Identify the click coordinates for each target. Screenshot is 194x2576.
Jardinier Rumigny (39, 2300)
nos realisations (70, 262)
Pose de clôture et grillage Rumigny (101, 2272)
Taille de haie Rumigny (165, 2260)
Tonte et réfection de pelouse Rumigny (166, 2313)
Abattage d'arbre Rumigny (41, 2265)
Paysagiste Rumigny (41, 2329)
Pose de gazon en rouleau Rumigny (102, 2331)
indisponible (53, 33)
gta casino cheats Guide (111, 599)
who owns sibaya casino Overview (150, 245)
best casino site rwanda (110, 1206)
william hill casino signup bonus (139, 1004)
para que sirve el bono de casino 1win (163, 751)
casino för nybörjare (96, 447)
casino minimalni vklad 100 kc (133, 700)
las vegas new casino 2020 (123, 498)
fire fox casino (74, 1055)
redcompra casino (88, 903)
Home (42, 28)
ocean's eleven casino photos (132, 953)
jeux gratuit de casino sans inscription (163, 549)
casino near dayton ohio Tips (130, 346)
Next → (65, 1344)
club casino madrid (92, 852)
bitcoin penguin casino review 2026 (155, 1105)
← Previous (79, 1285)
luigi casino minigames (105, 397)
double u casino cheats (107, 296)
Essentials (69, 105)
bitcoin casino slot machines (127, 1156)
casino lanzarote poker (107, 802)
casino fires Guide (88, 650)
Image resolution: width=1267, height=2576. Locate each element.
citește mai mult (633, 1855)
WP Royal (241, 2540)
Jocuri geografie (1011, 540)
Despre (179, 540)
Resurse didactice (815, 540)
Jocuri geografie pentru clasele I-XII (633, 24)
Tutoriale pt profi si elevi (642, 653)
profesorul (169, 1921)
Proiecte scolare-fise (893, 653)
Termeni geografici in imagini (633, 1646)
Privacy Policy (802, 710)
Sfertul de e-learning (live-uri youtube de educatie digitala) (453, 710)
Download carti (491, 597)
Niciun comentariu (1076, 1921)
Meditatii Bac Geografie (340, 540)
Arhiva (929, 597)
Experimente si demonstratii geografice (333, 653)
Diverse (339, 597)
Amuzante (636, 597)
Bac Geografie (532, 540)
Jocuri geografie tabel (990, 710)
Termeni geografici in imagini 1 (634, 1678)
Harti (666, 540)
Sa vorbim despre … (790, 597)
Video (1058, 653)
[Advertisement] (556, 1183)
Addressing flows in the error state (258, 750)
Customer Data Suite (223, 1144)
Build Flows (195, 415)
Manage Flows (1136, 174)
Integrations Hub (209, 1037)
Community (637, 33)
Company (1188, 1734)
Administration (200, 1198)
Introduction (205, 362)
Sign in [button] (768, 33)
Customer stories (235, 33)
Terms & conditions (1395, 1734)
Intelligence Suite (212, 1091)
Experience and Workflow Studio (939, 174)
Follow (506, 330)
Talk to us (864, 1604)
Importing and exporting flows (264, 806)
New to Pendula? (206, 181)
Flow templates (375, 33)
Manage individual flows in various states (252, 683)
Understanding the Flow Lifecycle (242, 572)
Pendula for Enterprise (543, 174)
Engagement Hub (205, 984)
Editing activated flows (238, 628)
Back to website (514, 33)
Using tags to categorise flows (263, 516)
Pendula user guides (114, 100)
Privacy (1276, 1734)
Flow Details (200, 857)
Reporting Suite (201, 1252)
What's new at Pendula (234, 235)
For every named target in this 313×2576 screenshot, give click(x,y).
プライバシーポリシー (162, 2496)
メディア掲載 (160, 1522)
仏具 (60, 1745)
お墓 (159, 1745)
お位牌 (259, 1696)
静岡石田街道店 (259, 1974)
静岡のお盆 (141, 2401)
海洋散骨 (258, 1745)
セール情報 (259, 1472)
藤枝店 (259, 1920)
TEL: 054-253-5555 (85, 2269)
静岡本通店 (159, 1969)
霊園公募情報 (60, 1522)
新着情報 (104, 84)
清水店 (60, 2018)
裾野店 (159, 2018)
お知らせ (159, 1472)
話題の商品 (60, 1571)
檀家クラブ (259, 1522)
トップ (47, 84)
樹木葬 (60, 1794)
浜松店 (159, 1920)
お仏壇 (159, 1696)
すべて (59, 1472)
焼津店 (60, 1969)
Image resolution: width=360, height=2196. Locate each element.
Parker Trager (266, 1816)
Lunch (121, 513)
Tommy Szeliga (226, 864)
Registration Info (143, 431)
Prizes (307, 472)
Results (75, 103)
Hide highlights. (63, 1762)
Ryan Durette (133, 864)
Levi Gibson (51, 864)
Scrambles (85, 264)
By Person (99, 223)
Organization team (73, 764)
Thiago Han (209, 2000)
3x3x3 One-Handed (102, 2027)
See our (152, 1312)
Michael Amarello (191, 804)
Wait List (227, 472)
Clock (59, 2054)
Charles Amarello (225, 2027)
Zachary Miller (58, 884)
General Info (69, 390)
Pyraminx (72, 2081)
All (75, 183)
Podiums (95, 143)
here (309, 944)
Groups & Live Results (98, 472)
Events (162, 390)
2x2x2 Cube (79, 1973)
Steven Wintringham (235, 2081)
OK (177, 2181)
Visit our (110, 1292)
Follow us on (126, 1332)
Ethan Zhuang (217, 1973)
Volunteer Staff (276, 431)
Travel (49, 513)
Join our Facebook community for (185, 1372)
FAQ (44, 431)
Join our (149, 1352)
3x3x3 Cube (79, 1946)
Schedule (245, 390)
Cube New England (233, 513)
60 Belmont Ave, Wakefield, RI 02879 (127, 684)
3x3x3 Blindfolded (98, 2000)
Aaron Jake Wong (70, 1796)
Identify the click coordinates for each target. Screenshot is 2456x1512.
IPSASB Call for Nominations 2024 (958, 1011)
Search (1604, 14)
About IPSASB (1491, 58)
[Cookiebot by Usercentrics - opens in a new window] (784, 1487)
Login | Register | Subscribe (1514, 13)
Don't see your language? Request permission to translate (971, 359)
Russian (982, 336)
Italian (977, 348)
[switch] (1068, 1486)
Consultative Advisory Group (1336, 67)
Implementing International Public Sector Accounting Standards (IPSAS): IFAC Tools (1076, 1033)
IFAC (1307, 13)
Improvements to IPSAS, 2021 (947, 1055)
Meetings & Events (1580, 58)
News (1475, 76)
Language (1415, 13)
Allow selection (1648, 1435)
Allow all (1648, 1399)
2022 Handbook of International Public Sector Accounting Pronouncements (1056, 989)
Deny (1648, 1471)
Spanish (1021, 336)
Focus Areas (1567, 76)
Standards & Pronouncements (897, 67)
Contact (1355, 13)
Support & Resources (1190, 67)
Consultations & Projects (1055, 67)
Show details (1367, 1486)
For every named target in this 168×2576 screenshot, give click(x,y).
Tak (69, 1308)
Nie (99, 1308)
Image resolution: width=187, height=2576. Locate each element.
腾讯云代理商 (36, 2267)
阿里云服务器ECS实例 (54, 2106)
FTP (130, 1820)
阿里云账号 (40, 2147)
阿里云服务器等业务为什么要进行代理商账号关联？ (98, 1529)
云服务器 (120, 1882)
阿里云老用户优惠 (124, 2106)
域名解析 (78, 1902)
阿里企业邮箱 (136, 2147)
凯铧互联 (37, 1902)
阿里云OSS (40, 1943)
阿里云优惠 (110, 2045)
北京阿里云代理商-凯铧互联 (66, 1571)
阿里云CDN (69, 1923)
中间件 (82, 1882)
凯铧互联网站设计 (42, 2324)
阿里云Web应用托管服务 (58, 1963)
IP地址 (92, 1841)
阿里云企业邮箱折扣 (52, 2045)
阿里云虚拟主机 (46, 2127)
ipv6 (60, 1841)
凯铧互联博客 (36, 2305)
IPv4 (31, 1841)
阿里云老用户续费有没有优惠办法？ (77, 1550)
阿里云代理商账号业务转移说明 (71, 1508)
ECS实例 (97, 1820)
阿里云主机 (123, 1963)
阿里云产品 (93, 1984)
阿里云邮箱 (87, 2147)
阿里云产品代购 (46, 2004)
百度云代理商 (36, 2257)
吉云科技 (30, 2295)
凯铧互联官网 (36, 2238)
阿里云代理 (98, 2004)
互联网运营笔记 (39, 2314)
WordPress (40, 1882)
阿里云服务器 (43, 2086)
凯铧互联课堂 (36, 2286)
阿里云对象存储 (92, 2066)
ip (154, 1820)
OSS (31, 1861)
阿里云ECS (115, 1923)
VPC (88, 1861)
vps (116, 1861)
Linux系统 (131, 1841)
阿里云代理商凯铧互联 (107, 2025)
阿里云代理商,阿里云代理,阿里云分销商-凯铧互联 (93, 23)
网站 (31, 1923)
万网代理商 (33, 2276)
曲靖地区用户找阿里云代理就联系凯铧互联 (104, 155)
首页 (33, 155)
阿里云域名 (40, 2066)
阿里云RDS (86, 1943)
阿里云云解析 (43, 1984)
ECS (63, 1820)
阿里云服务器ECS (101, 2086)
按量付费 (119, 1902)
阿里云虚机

+---+

From the data above, output exactly the lines between the one containing "海洋散骨 (258, 1745)" and the one containing "Michael Amarello (191, 804)", counting both of them.

▶ _EXERCISE SOLUTION_
海洋散骨 (258, 1745)
セール情報 (259, 1472)
藤枝店 (259, 1920)
TEL: 054-253-5555 (85, 2269)
静岡本通店 (159, 1969)
霊園公募情報 (60, 1522)
新着情報 (104, 84)
清水店 (60, 2018)
裾野店 (159, 2018)
お知らせ (159, 1472)
話題の商品 (60, 1571)
檀家クラブ (259, 1522)
トップ (47, 84)
樹木葬 (60, 1794)
浜松店 (159, 1920)
お仏壇 (159, 1696)
すべて (59, 1472)
焼津店 (60, 1969)
Image resolution: width=360, height=2196. Locate each element.
Parker Trager (266, 1816)
Lunch (121, 513)
Tommy Szeliga (226, 864)
Registration Info (143, 431)
Prizes (307, 472)
Results (75, 103)
Hide highlights. (63, 1762)
Ryan Durette (133, 864)
Levi Gibson (51, 864)
Scrambles (85, 264)
By Person (99, 223)
Organization team (73, 764)
Thiago Han (209, 2000)
3x3x3 One-Handed (102, 2027)
See our (152, 1312)
Michael Amarello (191, 804)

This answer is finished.